[Click-target data]
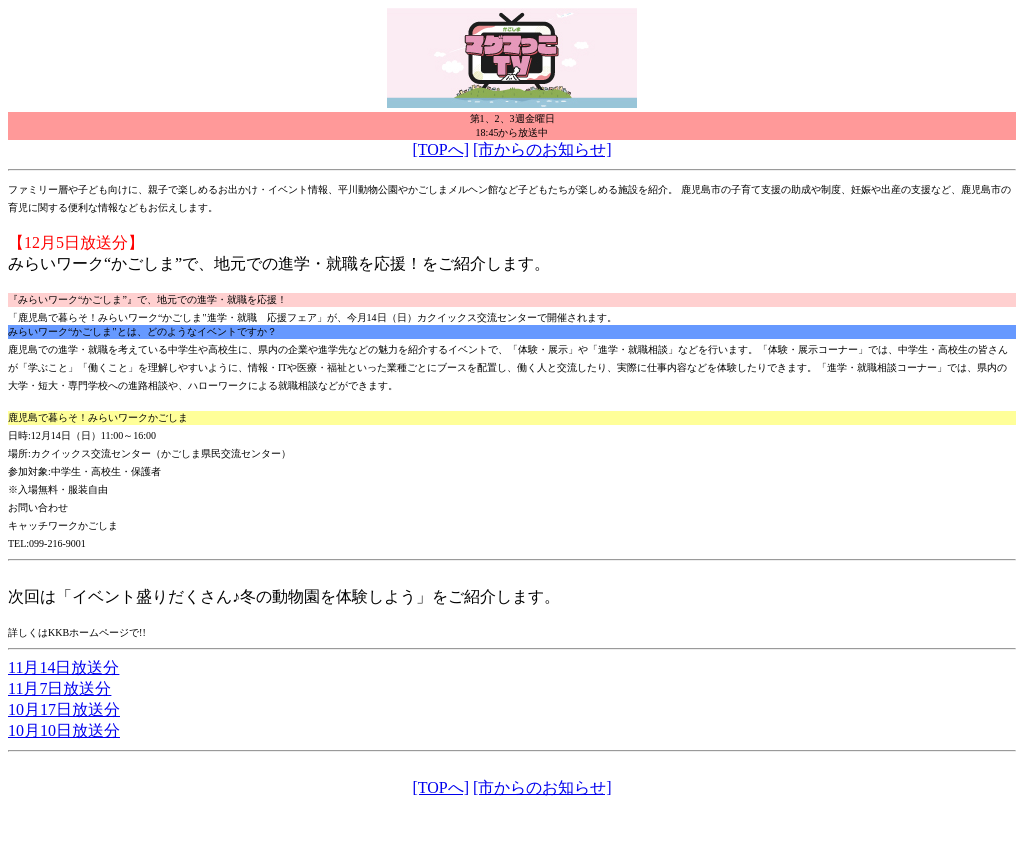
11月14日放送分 (63, 667)
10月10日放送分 (64, 730)
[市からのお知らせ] (542, 149)
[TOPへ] (440, 149)
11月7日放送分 (59, 688)
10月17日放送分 (64, 709)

**Work instructions**: Copy the material above line for line, without any changes, and leave out the picture.

**Response to the exercise**:
11月14日放送分 (63, 667)
10月10日放送分 (64, 730)
[市からのお知らせ] (542, 149)
[TOPへ] (440, 149)
11月7日放送分 (59, 688)
10月17日放送分 (64, 709)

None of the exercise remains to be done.